Além disso, o pagamento de médicos cubanos enviados ao exterior é realizado por


intermédio do governo cubano, afirma Hoffmann. "Eles recebem, a princípio, um salário
equivalente ao cubano com um adicional. Dessa maneira, o valor pago é maior do que eles
ganhariam em Cuba, mas bem menor do que os governos locais pagam". Otmar Kloiber,
da WMA, cita ainda casos semelhantes em acordo feito entre os governos de Cuba e da
África do Sul.

Mecanismo global de controle

Um ponto bastante contraditório na questão da “importação” de médicos é a qualidade da


formação desses profissionais em determinados países. Segundo Kloiber, não existe um
mecanismo global de controle dos conhecimentos profissionais de saúde.

"Existem acordos internacionais para controlar a qualidade dos médicos, acordos bilaterais,
como é o caso da União Europeia, que facilitam internamente o reconhecimento de
diploma", diz o diretor. Ele acrescenta que o mais comum é que médicos estrangeiros
passem por uma prova no país onde desejam trabalhar.
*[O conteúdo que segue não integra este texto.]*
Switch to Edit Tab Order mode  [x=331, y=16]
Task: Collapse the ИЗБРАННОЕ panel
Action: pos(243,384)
No Reino Unido, os médicos precisam tirar um registro próprio do país. Nesse ano, o
governo resolveu reforçar essas regras. Após uma série de erros cometidos por
profissionais, médicos provenientes da Europa também precisam fazer um teste de
proficiência de inglês – uma nova exigência.
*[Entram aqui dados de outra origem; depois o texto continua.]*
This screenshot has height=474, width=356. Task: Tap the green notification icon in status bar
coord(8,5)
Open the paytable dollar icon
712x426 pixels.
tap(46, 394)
Em 2008, um paciente morreu após receber uma dose letal de um medicamento receitada
por um médico alemão que não compreendia perfeitamente o idioma. Ele admitiu ter se
confundido com as diferenças de medicamentos entre os países. No Reino Unido, 63% dos
médicos que perdem o registro estudaram em outros países.

Segundo Kloiber, o modelo de importação de médicos pode funcionar bem, mas somente
se houver certeza da qualificação desse profissionais. Mas ele se mostra cético quanto ao
modelo cubano. "Se considerarmos só os números, a quantidade de médico exportada por
Cuba, vê-se que não é possível para um país tão pequeno formar profissionais com
qualidade, com contato suficiente com paciente."
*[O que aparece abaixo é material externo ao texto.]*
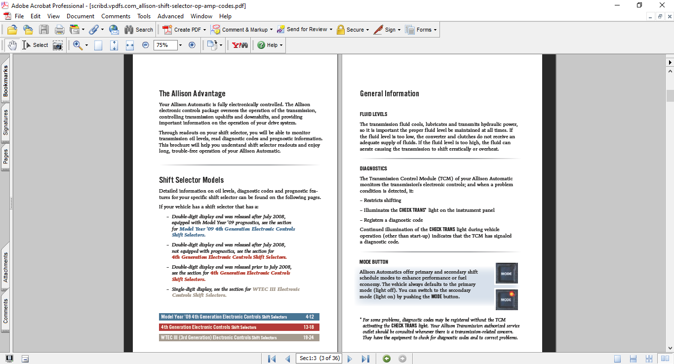Follow the WTEC III Electronic Controls link
The height and width of the screenshot is (364, 674).
276,289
Com anos de experiência em observação internacional, Kloiber acredita que, em muitos


casos, a importação de médicos não é apenas uma ferramenta para cobrir a demanda.

"É uma questão política, para pressionar a classe médica." Questionado, ele não soube
avaliar se esse é o caso do Brasil. "Na verdade, é claro que existe um déficit de
profissionais. Mas a importação de médicos de Cuba como solução é duvidosa."